L’été 2024 passera à la postérité pour avoir été celui de Soi Cheang. Nous avions initialement déposé nos bagages avec Mad Fate dans un Hong-Kong folklorique dominé par des puissances extérieures. Le voyage se poursuit et se conclut à travers le temps, CITY OF DARKNESS nous plongeant dans une région n’étant pas encore restitué à la Chine. L’arrivée à destination était attendue, bien plus que l’excursion, et elle ne nous a aucunement déçu. Cette citadelle de Kowloon dans laquelle nous avons passé deux heures nous laissera des souvenirs impérissables.

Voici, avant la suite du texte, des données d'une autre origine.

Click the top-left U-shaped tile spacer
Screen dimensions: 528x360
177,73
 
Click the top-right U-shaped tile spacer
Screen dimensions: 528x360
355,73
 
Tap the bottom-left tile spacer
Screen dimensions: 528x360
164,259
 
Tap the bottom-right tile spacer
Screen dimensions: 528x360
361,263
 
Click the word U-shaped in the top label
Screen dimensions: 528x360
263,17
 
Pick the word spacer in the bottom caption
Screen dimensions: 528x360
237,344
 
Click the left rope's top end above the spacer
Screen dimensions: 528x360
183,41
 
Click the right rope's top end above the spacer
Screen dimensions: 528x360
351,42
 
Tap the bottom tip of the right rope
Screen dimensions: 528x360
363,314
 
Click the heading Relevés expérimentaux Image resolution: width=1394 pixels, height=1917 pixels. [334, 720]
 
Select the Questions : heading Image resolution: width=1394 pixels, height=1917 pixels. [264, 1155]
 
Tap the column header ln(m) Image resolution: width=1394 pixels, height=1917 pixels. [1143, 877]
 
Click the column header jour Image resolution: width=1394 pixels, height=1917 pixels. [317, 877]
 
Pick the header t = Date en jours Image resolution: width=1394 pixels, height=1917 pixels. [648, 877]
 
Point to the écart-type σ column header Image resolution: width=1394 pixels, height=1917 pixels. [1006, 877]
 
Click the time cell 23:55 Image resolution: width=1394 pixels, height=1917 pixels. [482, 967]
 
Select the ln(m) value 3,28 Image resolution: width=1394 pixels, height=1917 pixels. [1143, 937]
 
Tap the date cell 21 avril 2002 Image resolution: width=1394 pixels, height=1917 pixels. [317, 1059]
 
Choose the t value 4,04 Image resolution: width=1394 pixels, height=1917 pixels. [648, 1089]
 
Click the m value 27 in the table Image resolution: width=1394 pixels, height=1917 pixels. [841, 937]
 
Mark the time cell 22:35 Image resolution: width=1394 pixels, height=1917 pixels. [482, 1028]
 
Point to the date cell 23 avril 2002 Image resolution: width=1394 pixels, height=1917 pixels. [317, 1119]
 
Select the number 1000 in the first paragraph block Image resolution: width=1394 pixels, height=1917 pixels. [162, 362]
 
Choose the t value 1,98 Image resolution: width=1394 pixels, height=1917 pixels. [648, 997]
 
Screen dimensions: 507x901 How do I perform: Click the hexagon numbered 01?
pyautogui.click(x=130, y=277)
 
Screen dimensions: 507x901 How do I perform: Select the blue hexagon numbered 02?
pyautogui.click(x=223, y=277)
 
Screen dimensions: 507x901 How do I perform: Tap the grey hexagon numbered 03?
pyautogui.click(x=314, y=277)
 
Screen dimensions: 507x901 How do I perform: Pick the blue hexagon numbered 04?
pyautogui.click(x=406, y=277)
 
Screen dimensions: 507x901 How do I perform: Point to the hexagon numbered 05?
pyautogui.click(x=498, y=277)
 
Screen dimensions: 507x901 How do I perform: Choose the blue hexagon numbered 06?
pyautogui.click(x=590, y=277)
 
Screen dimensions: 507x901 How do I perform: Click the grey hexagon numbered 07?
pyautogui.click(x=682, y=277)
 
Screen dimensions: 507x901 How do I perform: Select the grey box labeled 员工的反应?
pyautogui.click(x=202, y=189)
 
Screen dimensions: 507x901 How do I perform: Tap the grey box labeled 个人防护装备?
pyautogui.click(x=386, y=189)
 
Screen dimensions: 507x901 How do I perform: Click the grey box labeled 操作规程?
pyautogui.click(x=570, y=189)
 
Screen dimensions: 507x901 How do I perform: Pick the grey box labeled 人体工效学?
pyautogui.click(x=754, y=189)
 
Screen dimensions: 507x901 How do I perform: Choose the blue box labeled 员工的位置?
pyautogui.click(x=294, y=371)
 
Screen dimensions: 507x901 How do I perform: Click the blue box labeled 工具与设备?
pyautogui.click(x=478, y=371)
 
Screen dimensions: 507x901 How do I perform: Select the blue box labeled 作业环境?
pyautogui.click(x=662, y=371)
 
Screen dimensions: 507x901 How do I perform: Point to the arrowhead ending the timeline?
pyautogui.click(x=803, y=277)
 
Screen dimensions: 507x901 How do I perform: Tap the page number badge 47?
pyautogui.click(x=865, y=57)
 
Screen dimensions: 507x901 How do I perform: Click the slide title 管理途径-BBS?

Les légendes de « La Perle d’Orient »

Le Hong Kong que présente Soi Cheang dans CITY OF DARKNESS est celui des mythes et des légendes. Les premières minutes n’y manquent pas avec des textes explicatifs racontant le passé de Kowloon et venant décrire les affrontements à l’écran dans une sorte de décor de théâtre. Nous nous croirions presque face à une fresque chinoise à la Creation of the Gods I de Wu Ershan avec ces luttes de pouvoir et ce rapport à la paternité entourant cette citadelle imprenable. Le film reprend la construction de ces récits par le biais d’un héros perdu entreprenant une quête initiatique qui va le mener à découvrir la vérité sur ses origines et à combattre pour ses nouveaux idéaux. Les combats sont d’ailleurs ce qui rend CITY OF DARKNESS si mythique. Des êtres semblant provenir de temps immémoriaux s’affrontent dans des confrontations hors du commun. L’épique des mythes et des légendes est respecté bien que certains mortels peuvent se sentir lésés. Les femmes sont celles à le plus en pâtir, elles qui ne manquent pourtant pas dans les anciens récits. Malgré tout, la réinterprétation moderne des codes d’écrits séculaires est juste car elle sert à Soi Cheang pour rendre hommage à une époque précise de son enfance.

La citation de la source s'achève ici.